#### BRIEF:
Exercise in exact copying: restate word for word only the lines below from the one containing "This screenshot has width=1280, height=720." through the one containing "the General number", omitting any pictures.

------ AVAILABLE DATA

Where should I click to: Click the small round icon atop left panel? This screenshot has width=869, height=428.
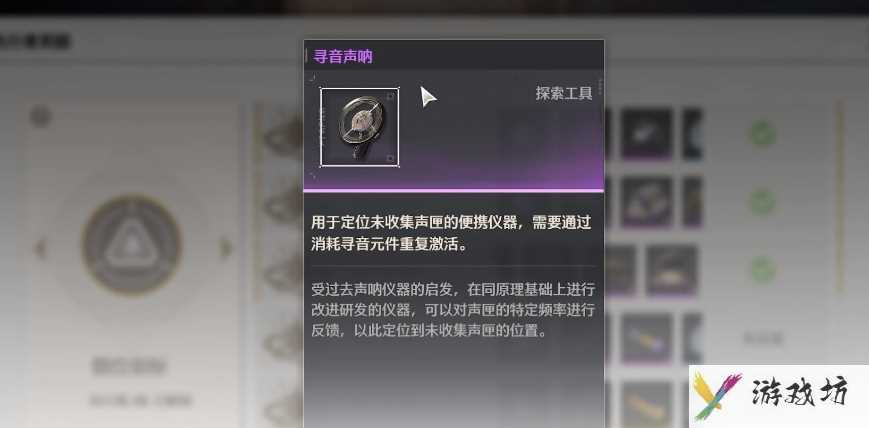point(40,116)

------------
------ AVAILABLE DATA

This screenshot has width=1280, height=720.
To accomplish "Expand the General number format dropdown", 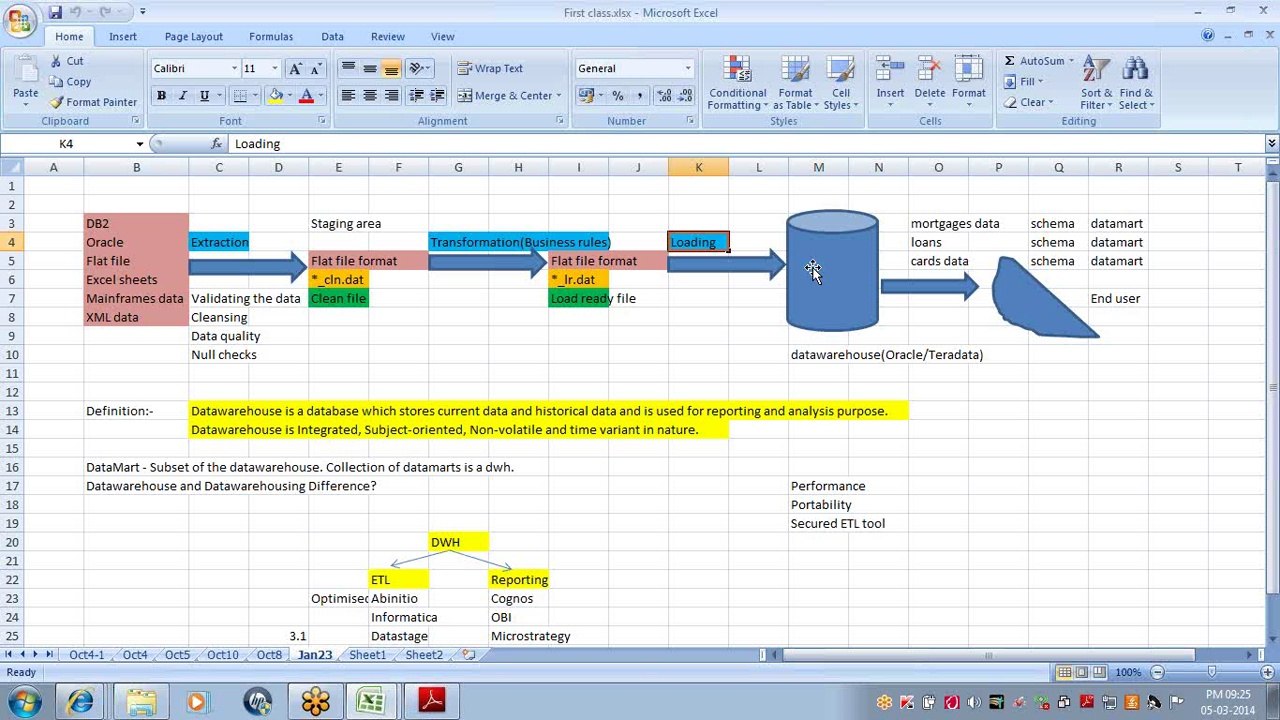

------------
------ AVAILABLE DATA

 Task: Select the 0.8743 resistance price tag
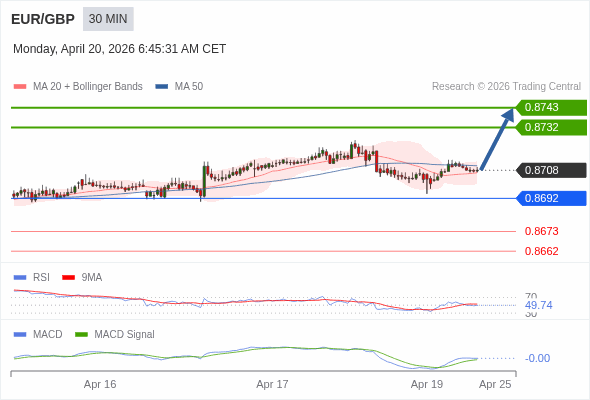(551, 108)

------------

#### WRITTEN SOLUTION:
This screenshot has width=1280, height=720.
To accomplish "Expand the General number format dropdown", 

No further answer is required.